Syariah

Hati-hati Fatwa Individu

Ahad, 22 Agustus 2021 | 23:00 WIB

Hati-hati Fatwa Individu

Hati-hati dengan fatwa individu.

Membahas fatwa dan perbedaan pendapat ulama artinya membahas ragam pendapat ulama setelah wafatnya Rasulullah saw. Sebab, sebelum Rasulullah saw wafat sangat minim kemungkinan terjadi perbedaan pendapat di antara para sahabat. Mereka memiliki Rasulullah saw selaku sumber hukum referensi sentral yang tidak dipertentangkan. 

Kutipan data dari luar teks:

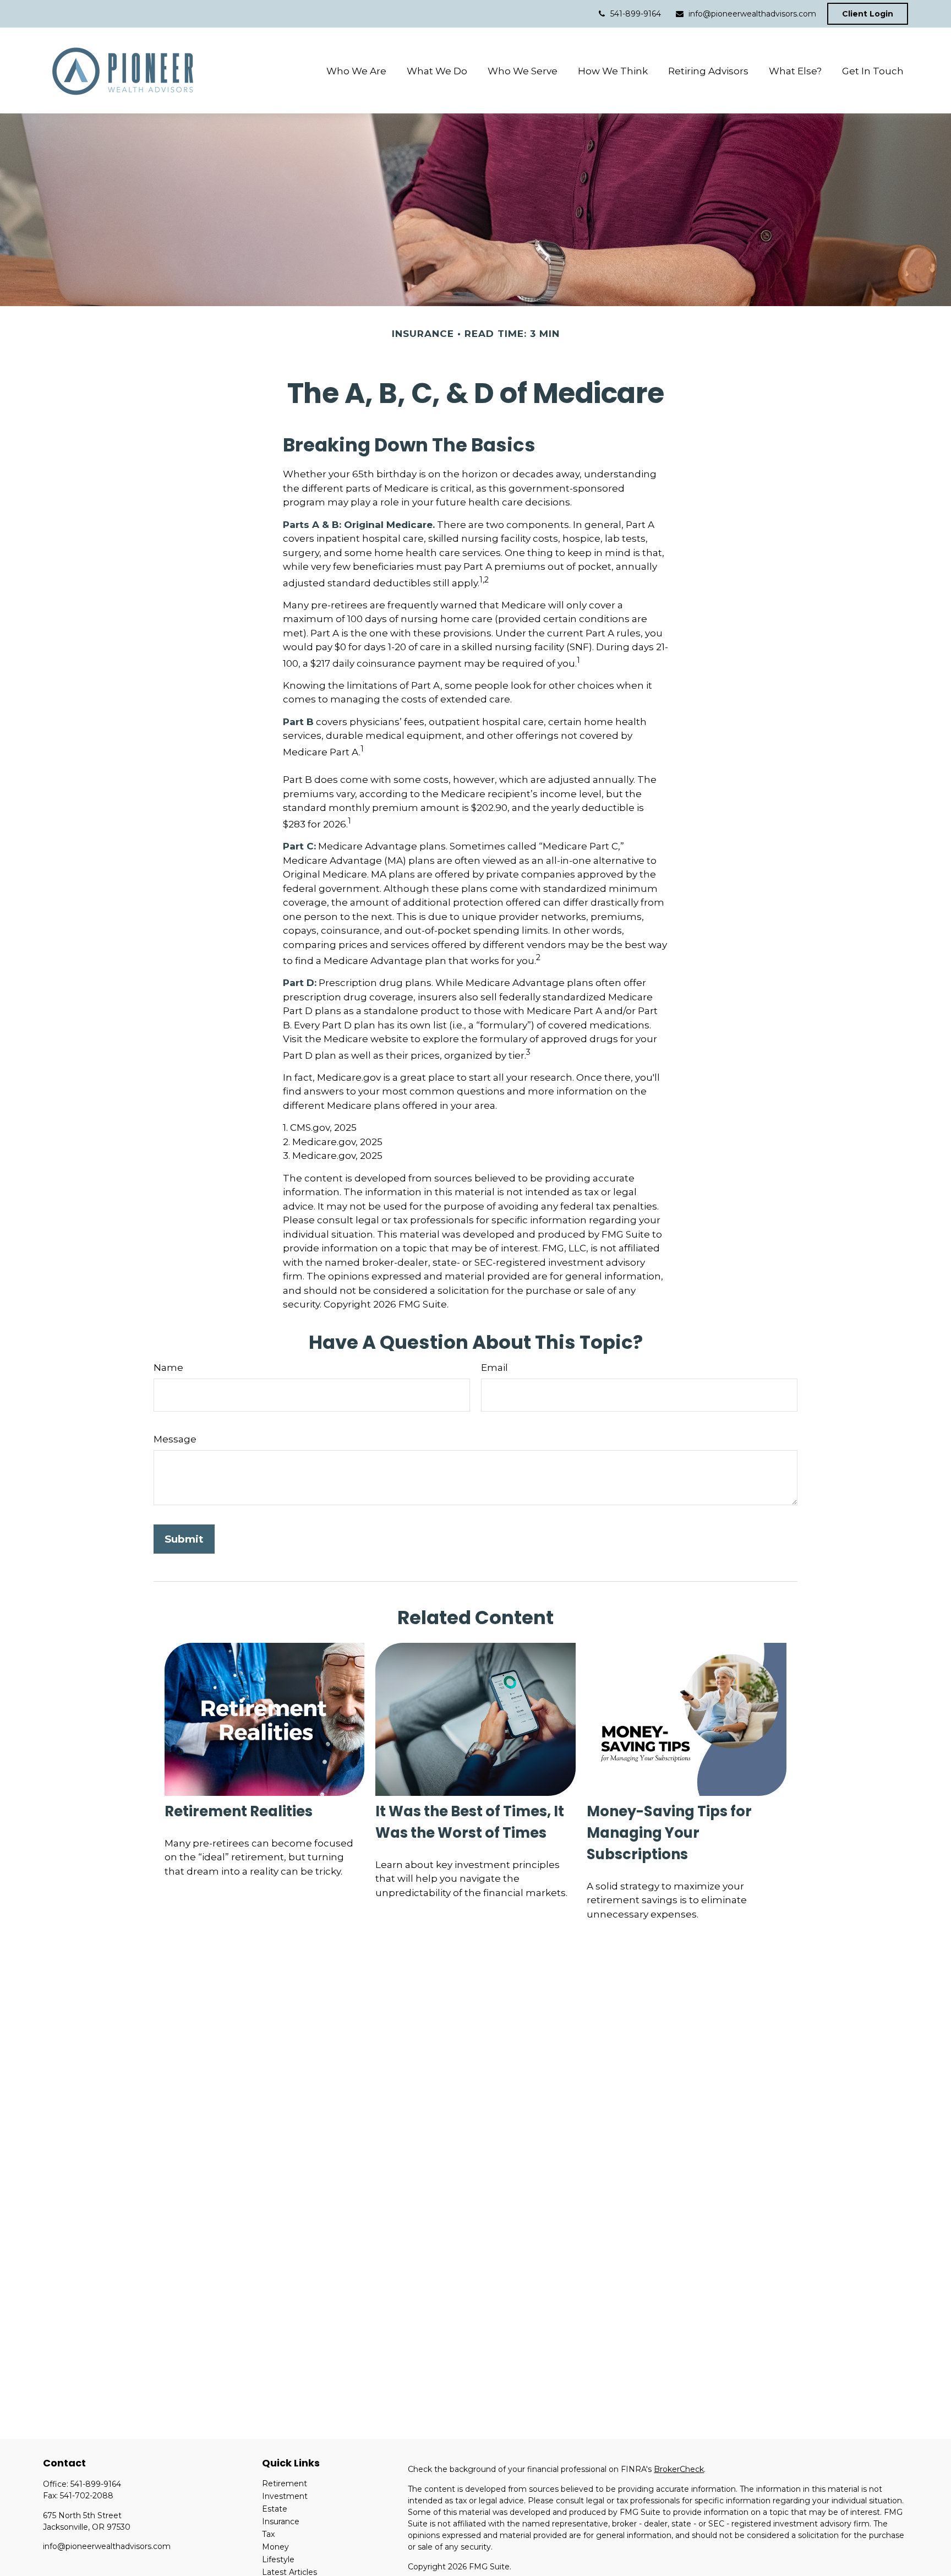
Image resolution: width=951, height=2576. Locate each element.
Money (275, 2547)
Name (168, 1367)
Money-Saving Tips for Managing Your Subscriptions (669, 1832)
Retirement (284, 2483)
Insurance (280, 2521)
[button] (356, 70)
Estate (274, 2509)
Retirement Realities (239, 1811)
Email (494, 1367)
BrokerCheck (679, 2469)
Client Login (867, 14)
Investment (285, 2496)
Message (175, 1439)
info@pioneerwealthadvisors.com (752, 14)
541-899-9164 (635, 14)
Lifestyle (278, 2559)
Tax (268, 2534)
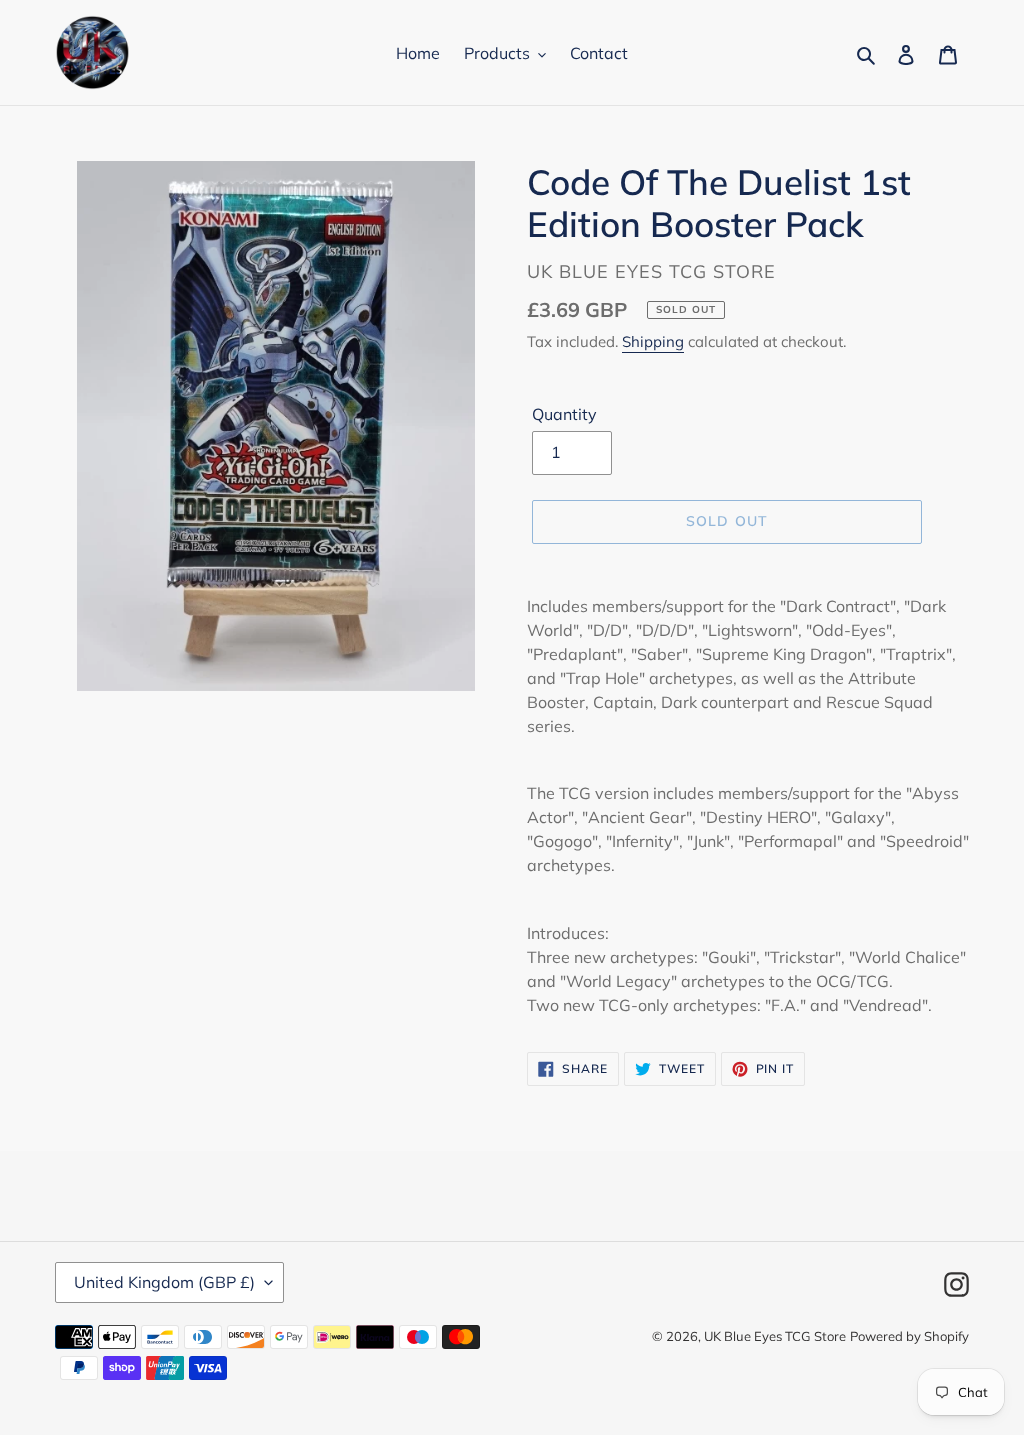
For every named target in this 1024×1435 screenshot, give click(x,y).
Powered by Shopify (909, 1336)
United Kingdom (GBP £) (164, 1282)
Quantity (564, 414)
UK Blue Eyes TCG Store (775, 1336)
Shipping (653, 341)
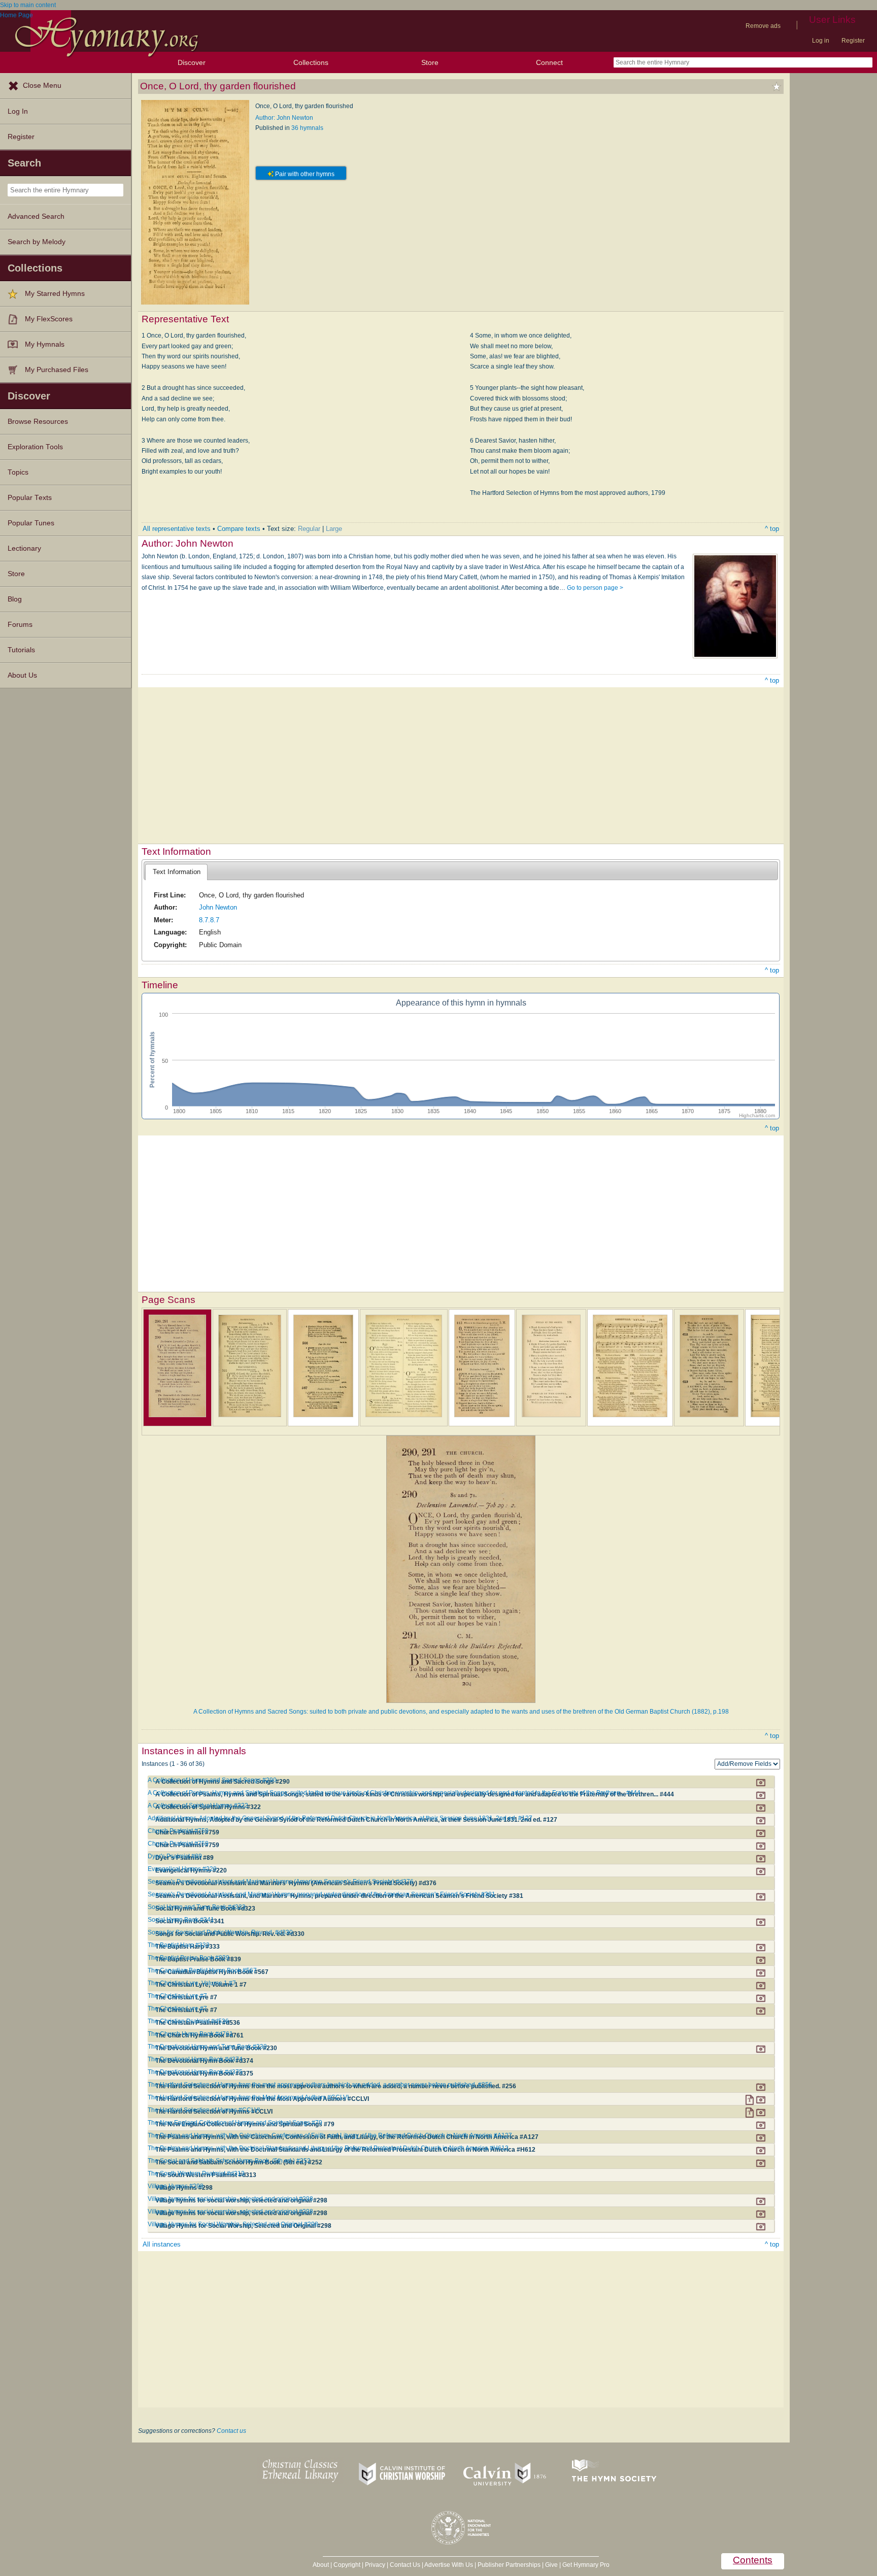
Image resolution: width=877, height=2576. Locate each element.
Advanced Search (36, 216)
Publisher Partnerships (509, 2564)
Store (429, 62)
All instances (162, 2244)
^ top (772, 528)
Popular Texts (30, 497)
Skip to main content (28, 5)
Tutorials (21, 650)
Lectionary (24, 548)
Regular (309, 528)
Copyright (346, 2564)
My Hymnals (44, 344)
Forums (20, 624)
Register (853, 40)
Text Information (176, 872)
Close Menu (42, 85)
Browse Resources (38, 421)
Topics (18, 472)
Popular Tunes (31, 523)
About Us (22, 675)
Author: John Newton (284, 117)
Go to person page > (595, 587)
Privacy (375, 2564)
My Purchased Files (56, 370)
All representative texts (177, 528)
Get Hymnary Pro (586, 2564)
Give (551, 2564)
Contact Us (405, 2564)
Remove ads (763, 25)
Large (334, 528)
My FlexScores (49, 319)
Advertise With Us (448, 2564)
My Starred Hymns (55, 293)
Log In (18, 111)
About (321, 2564)
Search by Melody (36, 242)
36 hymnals (307, 127)
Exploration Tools (35, 447)
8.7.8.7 (209, 920)
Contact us (231, 2430)
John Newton (218, 907)
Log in (820, 40)
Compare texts (238, 528)
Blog (15, 599)
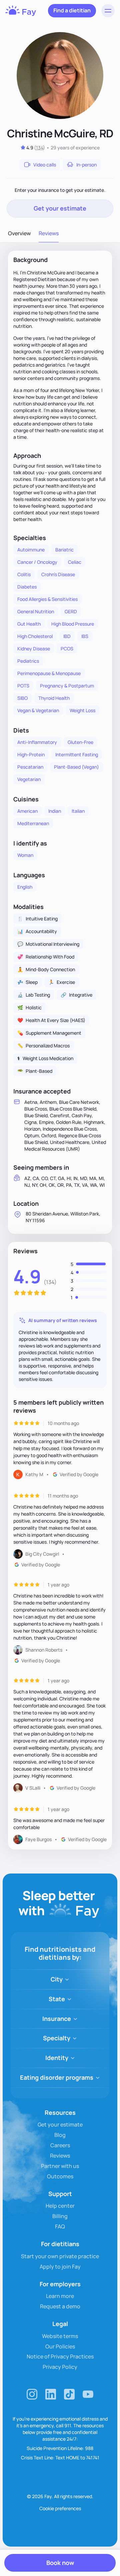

Setelah kepergian Rasulullah saw dan terputusnya wahyu, para sahabat dan orang-orang yang hidup dengan mereka (tabi’in) disibukkan dengan berbagai permasalahan yang tidak pernah mereka jumpai pada zaman Rasulullah saw. Permasalahan dilatarbelakangi oleh keadaan, perbedaan ras, serta luasnya penyebaran agama Islam yang membuat mereka saling berjauhan. Dalam keadaan demikian, salah satu di antara mereka mencoba menjawab permasalahan baru yang terjadi dengan ijtihad hukum baru. Syekh Ali Khafif (1309-1398 H), salah satu guru Syekh Abu Zahrah dan Syekh Wahbah az-Zuhaili, menejelaskan:


وَذَلِكَ إِنَّمَا يَقُوْمُ عَلَى النَّظَرِ وَالمُوَازَنَةِ بَيْنَ مَا حَدَثَ فِي زَمَنِ الرِّسَالَةِ وَمَا حَدَثَ بَعْدَهَا


Artinya, “(Pada mulanya) jawaban hukum dibangun atas dasar mengamati dan mempertimbangkan antara kejadian yang terjadi pada zaman kenabian dan permasalahan yang terjadi setelahnya.” (Ali al-Khafif, Asbâbukh Tilâfil Fuqahâ’, [Beirut, Dârul Fikr: 2005], halaman 7).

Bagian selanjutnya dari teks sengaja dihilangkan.